Banda Aceh, Infoaceh.net — Bencana besar banjir bandang dan longsor yang melanda Provinsi Aceh, Sumatera Utara, dan Sumatera Barat dalam beberapa waktu terakhir, hingga kini belum juga ditetapkan sebagai Bencana Nasional oleh pemerintah pusat.
Padahal, dampak yang ditimbulkan telah meluas, memakan korban jiwa lebih seribu Orang meninggal dunia, melumpuhkan infrastruktur, serta membuat ratusan ribu warga kehilangan tempat tinggal dan mata pencaharian.
Di berbagai daerah terdampak, kondisi pengungsi masih jauh dari kata layak.
Hingga hari ini, sejumlah korban bencana dilaporkan masih mengalami kesulitan mendapatkan bahan makanan, air bersih, layanan kesehatan, serta obat-obatan.
Bahkan, tidak sedikit warga yang mengaku belum tersentuh bantuan sama sekali, terutama mereka yang berada di wilayah terpencil dan terisolasi akibat rusaknya akses jalan dan jembatan.
Situasi ini memunculkan kegelisahan dan kemarahan publik. Sejumlah warga sipil, relawan, dan pegiat kemanusiaan menilai penanganan bencana berjalan lamban dan tidak sebanding dengan skala kerusakan yang terjadi.
Kekecewaan semakin menguat ketika pemerintah dinilai menolak atau membatasi bantuan asing dari luar negeri, baik dari komunitas internasional maupun lembaga kemanusiaan asing, dengan alasan negara masih mampu mengatasi bencana secara mandiri.
“Di satu sisi pemerintah dengan mudah menyatakan ‘negara mampu mengatasi’, seolah semua terkendali. Namun di sisi lain, ketika berhadapan langsung dengan rakyat yang menjadi korban, yang terdengar justru permintaan Presiden agar masyarakat bersabar, dengan alasan keterbatasan kemampuan negara,” ujar seorang warga Banda Aceh yang aktif dalam penggalangan bantuan, Sabtu (13/12).
Pernyataan Presiden Prabowo Subianto di Bener Meriah yang menyebut pemerintah “tidak memiliki tongkat Nabi Musa” untuk menyelesaikan persoalan secara instan juga menuai kritik tajam.

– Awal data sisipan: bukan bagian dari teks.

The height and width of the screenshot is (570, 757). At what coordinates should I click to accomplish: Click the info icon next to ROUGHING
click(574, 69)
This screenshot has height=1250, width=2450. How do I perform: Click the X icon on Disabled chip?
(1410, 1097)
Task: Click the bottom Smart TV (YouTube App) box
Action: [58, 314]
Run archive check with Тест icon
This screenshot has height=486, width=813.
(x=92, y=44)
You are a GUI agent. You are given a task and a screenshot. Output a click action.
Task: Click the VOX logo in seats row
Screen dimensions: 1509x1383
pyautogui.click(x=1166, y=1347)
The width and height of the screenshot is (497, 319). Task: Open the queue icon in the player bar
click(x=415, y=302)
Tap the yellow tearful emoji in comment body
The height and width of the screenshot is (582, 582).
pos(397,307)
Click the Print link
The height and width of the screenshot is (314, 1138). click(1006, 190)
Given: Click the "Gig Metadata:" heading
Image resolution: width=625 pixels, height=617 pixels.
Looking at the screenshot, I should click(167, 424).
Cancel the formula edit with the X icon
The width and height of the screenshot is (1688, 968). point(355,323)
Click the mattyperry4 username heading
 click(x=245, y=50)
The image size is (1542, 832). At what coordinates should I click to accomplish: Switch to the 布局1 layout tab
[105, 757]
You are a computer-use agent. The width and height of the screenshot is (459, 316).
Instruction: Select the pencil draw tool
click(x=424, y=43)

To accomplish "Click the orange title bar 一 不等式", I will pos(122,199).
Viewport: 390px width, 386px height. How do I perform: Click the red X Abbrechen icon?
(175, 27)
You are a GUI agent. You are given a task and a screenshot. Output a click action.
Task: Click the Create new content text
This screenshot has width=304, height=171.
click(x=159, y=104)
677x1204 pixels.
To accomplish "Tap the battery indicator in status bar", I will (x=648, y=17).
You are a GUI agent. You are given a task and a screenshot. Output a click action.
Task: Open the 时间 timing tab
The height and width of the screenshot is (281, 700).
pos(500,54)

Bagi para korban dan relawan, pernyataan tersebut dinilai tidak empatik, melukai perasaan masyarakat yang sedang berjuang bertahan hidup di tengah keterbatasan.
“Korban bencana tidak menuntut keajaiban. Mereka hanya ingin makan, minum, obat, dan tempat berlindung yang layak. Ini soal kemanusiaan, bukan soal harga diri atau gengsi negara,” kata seorang relawan kemanusiaan di Aceh Utara.
Sejumlah elemen masyarakat sipil menilai bahwa mempertahankan “harga diri” dengan menolak bantuan luar, sementara di lapangan masih ada warga yang kelaparan dan sakit tanpa penanganan memadai, justru berpotensi memperpanjang penderitaan rakyat.
Kritik keras pun bermunculan di media sosial dan ruang publik, menuntut pemerintah agar lebih terbuka, rendah hati, dan mengutamakan keselamatan warga.
Sebagai bentuk kepedulian dan tekanan moral kepada penguasa, warga sipil dari berbagai daerah mulai menggalang dukungan melalui kampanye digital dan aksi solidaritas.
Salah satunya melalui penyebaran flyer bertagar #SaveSumatera dan #TetapkanBencanaNasional, yang menyerukan agar pemerintah segera menetapkan status Bencana Nasional untuk Aceh, Sumatera Utara dan Sumatera Barat.
Seorang warga sipil yang turut menginisiasi gerakan tersebut menegaskan bahwa upaya ini murni dilandasi niat kemanusiaan.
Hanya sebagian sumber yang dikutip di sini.